Ma è stato giusto la prima settimana pre-premiere, i primi concerti e il debutto poi tutto è andato in discesa. Molto impegnativo è stato riuscire a mantenere un equilibrio ogni giorno, trovare l’energia e dare il massimo per cosi tanto tempo. Avevamo una pausa breve di due giorni liberi a settimana. Spesso è capitato il doppio show con due concerti al giorni, anche due vote alla settimana. Praticamente in quattro giorni anche sette, otto concerti. Devi dare tanto ad ogni show.
Maria Barbieri
Una musicista abbastanza matura per affrontare nuove sfide
“E’ stata una sfida incredibile ripartire ogni volta e bilanciare la tecnica, il corpo, la parte meccanica che ti fa suonare per così a lunghi delle parti complesse. E’ stata un’ottima opportunità per crescere ed io mi sento cresciuta. Mi sento pronta ad affrontare lunghi tour, anche più lunghi e non creo sia una cosa di tutti i giorni avere una “palestra” dove suoni per due concerti al giorno per cosi tante ore almeno una volta al giorno. Una situazione musicale e teatrale modellata con un doppio show è un’esperienza molto utile.
Quindi lo ripeto, mi sento cresciuta e fortificata mentalmente, fisicamente e spiritualmente. Sono partita dall’Italia da sola, confrontandomi con una nuova cultura e migliorando anche l’inglese che in Danimarca parlano benissimo. Un’esperanza unica e spero che capiti ancora perché mi piace confrontarmi con situazioni internazionali dove c’è grande enfasi e dove danno ancora alla musica e al rock lo spazio che merita”.
Un’esperienza tutta nuova per Maria Barbieri

Presumo sia stata la prima volta che ti ha visto coinvolta in un lavoro del genere, abituata a suonare rock e rock progressive.
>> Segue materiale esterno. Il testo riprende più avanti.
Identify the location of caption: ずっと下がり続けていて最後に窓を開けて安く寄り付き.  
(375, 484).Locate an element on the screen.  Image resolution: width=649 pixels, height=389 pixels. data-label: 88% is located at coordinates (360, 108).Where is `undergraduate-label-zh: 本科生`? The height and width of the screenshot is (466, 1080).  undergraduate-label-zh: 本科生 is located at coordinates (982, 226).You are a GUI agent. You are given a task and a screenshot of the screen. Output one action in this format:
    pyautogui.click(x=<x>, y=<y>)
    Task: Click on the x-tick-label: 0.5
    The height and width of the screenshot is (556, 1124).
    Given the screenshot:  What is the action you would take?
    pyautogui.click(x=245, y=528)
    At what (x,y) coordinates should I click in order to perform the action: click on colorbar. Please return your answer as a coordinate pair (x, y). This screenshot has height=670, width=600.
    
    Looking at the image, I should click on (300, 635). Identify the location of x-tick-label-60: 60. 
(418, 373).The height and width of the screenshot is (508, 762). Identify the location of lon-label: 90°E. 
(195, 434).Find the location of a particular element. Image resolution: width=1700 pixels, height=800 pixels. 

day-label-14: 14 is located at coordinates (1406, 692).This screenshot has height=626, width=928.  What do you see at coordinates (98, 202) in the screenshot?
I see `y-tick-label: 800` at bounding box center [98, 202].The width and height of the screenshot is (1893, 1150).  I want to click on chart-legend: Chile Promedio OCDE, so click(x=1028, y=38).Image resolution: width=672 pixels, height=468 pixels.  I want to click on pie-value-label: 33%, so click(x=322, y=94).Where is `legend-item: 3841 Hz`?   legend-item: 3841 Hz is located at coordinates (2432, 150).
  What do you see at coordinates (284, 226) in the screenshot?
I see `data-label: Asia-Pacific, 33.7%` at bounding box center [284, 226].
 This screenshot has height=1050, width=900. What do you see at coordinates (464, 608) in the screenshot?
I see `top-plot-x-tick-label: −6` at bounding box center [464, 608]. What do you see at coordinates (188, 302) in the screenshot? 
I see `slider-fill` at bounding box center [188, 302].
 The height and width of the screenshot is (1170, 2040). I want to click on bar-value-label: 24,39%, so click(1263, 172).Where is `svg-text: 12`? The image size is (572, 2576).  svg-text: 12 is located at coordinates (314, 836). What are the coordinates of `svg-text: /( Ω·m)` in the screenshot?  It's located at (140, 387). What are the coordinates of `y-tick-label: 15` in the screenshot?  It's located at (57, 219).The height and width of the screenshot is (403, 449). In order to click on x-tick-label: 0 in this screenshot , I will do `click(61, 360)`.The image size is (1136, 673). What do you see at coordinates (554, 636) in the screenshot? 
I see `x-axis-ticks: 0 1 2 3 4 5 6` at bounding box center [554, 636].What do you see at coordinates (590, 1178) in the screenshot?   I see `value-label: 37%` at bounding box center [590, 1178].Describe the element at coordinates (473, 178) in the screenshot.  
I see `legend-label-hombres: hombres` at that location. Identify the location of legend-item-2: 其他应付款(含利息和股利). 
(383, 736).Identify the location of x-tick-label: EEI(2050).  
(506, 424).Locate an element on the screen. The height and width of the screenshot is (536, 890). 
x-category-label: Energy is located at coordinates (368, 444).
Che effetto ti ha fatto questa nuova forma presentare la tua arte?
“Esattamente, per me è stata la prima esperienza in un musical, oltretutto un musical di grande prestigio dove è stato facile trovare persone che lavorano da tempo nella sfera teatrale dei musical. Io sono entrata come nuova, mi sono dovuta confrontare con l’aspetto scenografico e visivo. Con il costume di scena, la parrucca, si deve imparare ad essere un altro se, non solo il se musicale. Quando il musicista suona già accede ad un altra parte della propria personalità viaggia su altre onde.
Ma nel musical ti viene richiesto di viaggiare su di un’altra ancora, staccarti dalla personalità che fuoriesce quando si suona. Ovvero, quella c’è sempre ma si trasforma, si evolve nell’aspetto scenografico. Anche il make up ti fa calare nel personaggio e ti fa sentire parte di questa macchina dove ogni componente è fondamentale per il suo funzionamento”.
“We Will Rock You”: una lezione per credere di più in se stessa
“La componente scenografica, ad esempio, sta anche nell’importanza del costume. Prepararsi è un procedimento lungo. Prima di suonare ci vogliono quasi due ore di preparazione ed è difficile mettere insieme la cura nell’aspetto visivo e scenico con quella dell’aspetto musicale. Devi essere molto concentrato. Noi eravamo l’orchestra, la base dello show. Bisognava unire tutto e farlo funzionare nel modo migliore possibile. Però è stata una cosa fantastica, non credevo che mi avrebbe preso tanto. E’ stato emozionante, qualcosa di nuovo, crescere e sentire questa evoluzione abbastanza veloce. Sono stata tanto tempo a lavorare in Danimarca ma la sensazione è stata quella della velocità nello scorrere del tempo, la mia capacità di adattamento ad un contesto nuovo. Un modo per credere più in me stessa e spingermi oltre. Uscire dalla mia comfort zone”.